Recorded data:
= Beginning of Section =
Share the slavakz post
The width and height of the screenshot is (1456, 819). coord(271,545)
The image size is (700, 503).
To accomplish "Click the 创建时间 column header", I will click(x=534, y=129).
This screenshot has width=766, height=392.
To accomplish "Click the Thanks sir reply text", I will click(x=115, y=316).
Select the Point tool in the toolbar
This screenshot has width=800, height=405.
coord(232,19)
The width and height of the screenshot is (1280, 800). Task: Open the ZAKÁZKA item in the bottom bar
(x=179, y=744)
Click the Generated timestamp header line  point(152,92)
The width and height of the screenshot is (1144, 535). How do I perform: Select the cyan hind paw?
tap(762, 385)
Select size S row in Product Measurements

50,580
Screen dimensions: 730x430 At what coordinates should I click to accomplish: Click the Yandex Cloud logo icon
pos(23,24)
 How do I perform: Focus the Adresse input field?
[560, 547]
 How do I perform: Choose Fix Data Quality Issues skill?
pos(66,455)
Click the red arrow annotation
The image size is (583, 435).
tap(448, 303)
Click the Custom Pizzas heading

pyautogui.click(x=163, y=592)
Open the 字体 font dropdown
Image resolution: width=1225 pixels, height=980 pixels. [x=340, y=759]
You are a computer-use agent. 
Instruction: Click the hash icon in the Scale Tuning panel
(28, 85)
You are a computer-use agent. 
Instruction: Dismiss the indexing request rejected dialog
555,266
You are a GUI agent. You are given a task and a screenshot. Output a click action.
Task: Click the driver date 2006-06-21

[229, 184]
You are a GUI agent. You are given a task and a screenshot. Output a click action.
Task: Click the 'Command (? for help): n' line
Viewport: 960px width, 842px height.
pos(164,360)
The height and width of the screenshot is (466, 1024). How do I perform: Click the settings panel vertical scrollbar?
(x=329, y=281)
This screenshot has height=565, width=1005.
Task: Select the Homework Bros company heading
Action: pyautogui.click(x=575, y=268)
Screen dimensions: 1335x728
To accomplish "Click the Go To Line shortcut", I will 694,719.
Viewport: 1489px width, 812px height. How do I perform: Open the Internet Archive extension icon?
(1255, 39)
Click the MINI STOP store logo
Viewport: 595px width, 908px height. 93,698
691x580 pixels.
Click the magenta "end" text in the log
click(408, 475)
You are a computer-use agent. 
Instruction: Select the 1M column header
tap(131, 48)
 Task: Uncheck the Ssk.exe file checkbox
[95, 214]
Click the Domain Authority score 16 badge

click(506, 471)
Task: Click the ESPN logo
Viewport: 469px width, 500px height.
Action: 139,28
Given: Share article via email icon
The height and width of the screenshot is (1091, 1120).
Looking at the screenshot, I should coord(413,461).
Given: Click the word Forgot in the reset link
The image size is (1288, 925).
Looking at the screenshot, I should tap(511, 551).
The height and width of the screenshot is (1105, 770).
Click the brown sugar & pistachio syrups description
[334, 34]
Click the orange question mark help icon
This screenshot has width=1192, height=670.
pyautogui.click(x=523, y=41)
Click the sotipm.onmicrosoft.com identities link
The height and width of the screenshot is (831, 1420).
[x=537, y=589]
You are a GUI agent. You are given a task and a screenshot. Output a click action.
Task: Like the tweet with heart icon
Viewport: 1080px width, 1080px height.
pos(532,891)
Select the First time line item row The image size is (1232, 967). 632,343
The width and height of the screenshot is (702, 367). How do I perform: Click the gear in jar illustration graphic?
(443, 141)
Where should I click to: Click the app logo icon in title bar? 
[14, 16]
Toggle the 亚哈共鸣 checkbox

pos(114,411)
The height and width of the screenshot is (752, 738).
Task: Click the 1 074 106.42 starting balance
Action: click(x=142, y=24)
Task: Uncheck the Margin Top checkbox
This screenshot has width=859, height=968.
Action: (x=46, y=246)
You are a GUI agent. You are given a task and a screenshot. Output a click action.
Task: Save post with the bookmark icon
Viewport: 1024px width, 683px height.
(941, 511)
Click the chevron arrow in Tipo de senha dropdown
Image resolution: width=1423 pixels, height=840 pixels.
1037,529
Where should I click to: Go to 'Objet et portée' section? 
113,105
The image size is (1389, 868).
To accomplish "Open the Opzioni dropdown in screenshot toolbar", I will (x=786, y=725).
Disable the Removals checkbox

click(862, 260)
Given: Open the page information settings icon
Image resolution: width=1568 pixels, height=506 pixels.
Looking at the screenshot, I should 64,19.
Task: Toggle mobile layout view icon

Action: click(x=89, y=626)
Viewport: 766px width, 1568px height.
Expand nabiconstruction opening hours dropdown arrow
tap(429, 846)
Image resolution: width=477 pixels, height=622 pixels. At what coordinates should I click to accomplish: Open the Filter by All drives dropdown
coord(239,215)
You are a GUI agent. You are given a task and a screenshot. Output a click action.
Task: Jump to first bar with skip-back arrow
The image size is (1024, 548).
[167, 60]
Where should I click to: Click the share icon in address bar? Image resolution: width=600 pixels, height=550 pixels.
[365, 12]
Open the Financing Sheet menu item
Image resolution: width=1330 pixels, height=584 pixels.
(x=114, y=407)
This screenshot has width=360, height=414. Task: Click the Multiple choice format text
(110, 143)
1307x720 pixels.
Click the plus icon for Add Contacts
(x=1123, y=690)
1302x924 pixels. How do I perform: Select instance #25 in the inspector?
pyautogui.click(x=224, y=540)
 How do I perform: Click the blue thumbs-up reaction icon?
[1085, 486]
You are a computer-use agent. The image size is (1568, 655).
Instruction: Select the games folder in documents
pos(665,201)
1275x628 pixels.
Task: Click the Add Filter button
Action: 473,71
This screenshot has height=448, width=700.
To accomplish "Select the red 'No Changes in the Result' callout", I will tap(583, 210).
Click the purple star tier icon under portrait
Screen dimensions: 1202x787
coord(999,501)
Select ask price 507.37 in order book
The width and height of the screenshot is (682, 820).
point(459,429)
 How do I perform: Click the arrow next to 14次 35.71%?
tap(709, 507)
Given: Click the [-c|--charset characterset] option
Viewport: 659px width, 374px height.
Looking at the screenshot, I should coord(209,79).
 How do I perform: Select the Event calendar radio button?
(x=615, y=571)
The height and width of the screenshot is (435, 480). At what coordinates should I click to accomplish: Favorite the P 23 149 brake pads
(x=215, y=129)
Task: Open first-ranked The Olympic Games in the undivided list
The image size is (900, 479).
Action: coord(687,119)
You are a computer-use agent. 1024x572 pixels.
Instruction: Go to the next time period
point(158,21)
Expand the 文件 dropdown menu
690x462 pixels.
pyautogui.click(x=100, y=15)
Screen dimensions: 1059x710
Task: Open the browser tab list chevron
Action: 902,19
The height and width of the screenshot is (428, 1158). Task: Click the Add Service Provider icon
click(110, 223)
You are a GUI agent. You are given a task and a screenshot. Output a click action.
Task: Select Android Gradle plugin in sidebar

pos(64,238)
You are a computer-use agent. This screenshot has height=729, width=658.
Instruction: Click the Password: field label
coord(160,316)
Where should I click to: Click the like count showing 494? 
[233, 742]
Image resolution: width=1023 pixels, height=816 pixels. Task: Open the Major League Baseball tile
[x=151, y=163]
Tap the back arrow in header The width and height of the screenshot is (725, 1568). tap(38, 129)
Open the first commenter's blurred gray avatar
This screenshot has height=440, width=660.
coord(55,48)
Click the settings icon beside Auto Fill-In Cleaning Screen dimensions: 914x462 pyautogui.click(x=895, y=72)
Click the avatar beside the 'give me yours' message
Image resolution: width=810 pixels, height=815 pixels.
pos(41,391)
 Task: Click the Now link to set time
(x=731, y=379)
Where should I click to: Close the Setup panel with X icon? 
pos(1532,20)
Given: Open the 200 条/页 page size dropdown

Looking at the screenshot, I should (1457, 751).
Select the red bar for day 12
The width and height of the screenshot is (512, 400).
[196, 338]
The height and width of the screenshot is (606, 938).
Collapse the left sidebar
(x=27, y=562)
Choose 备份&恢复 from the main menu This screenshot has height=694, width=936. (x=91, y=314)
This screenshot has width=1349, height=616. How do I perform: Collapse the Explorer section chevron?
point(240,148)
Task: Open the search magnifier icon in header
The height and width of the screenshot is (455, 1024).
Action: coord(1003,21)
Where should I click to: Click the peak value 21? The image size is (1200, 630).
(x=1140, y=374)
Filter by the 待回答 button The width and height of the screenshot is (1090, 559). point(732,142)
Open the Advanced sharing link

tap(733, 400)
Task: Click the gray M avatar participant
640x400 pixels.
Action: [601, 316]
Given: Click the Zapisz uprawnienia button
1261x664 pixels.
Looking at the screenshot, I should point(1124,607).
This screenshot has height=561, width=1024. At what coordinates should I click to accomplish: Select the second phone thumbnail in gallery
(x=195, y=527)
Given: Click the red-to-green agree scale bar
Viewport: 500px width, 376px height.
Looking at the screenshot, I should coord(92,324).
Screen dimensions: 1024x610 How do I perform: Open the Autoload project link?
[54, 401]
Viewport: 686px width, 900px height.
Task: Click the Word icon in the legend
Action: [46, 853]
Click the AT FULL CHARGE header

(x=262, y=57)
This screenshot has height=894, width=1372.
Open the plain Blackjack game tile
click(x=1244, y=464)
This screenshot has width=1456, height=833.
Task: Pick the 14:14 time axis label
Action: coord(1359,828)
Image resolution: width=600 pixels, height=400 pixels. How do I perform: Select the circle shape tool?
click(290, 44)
= End of Section =
_Exercise description_: The required output is the exact run of lines from the beginning of the records to the line with "Click the red arrow annotation", that line included.

_Answer box_:
Share the slavakz post
The width and height of the screenshot is (1456, 819). coord(271,545)
The image size is (700, 503).
To accomplish "Click the 创建时间 column header", I will click(x=534, y=129).
This screenshot has width=766, height=392.
To accomplish "Click the Thanks sir reply text", I will click(x=115, y=316).
Select the Point tool in the toolbar
This screenshot has width=800, height=405.
coord(232,19)
The width and height of the screenshot is (1280, 800). Task: Open the ZAKÁZKA item in the bottom bar
(x=179, y=744)
Click the Generated timestamp header line  point(152,92)
The width and height of the screenshot is (1144, 535). How do I perform: Select the cyan hind paw?
tap(762, 385)
Select size S row in Product Measurements

50,580
Screen dimensions: 730x430 At what coordinates should I click to accomplish: Click the Yandex Cloud logo icon
pos(23,24)
 How do I perform: Focus the Adresse input field?
[560, 547]
 How do I perform: Choose Fix Data Quality Issues skill?
pos(66,455)
Click the red arrow annotation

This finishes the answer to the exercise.